Input: N = 10, K = 4
Output: 1 2 3 4
Explanation:
If we take 1 as first number second number will be 2 third number will be 3 times first which is 3 and the last number will be 4 times third number so last number is 4. We can note that sum=1+2+3+4=10 which is the required sum.

Input N = 10, K = 3
Output: -1
Explanation:
Distributing N in 3 parts with given constraint is not possible.

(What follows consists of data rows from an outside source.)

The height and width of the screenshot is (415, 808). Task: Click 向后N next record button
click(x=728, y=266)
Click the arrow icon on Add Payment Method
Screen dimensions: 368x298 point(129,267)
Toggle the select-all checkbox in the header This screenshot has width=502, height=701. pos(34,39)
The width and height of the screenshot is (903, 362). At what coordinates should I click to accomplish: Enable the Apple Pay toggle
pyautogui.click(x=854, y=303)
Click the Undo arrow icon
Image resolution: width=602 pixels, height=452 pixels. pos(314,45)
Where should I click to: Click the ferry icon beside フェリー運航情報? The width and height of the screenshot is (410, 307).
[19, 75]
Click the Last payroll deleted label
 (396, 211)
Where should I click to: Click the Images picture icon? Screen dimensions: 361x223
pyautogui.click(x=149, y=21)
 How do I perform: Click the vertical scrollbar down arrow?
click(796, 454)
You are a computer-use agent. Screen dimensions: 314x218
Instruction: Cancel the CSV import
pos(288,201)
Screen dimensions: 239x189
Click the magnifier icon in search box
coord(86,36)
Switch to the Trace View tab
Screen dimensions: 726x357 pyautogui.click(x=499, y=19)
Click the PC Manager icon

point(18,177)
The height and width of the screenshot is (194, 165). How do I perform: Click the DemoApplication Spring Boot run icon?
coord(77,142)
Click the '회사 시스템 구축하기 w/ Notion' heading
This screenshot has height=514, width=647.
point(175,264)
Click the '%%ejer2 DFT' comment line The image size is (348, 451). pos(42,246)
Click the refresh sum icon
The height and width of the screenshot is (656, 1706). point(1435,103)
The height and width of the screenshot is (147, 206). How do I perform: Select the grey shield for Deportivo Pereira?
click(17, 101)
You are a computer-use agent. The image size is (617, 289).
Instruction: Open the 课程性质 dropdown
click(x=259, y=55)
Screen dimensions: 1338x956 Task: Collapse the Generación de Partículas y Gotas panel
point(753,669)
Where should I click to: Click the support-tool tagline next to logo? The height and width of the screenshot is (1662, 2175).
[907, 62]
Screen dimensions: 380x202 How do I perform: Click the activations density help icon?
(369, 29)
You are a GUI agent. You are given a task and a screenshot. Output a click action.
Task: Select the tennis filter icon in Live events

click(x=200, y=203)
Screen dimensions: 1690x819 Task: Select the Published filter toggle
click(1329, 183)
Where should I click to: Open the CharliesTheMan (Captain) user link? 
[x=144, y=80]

Approach: To solve the problem mentioned above let’s to understand it’s mathematical implementation. Let the division be X1, X2, X3 up to XK where the second integer is X1 * 2, third one is X1 * 3 and the Kth one is X1 * K.



We know that,
=>  X_{1} + X_{2} + X_{3} + ... +  X_{K} = N
=> X_{1} + 2*X_{1} + 3*X_{1} + ... +  K*X_{1} = N
=> X_{1}( 1 + 2 + 3 + ... + K) = N
=> X_{1} * \frac{K*(K+1))}{2} = N, where ( 1 + 2 + 3 + … + K) = \frac{K*(K+1))}{2}
=> X_{1} =  \frac{2*N}{K*(K+1)}

So to solve the problem we have to follow the steps given below:

  • Calculate the value of K * (K + 1) and divide 2 * N by K * (K + 1) in order to get value of X1.
  • If X1 is not an integer in the above step then print -1 as there is no such division is possible.
  • To get the value of X2 we will multiply X1 by 2. Similarly, to get XK multiply X1 with K.
  • After finding all teh values print them.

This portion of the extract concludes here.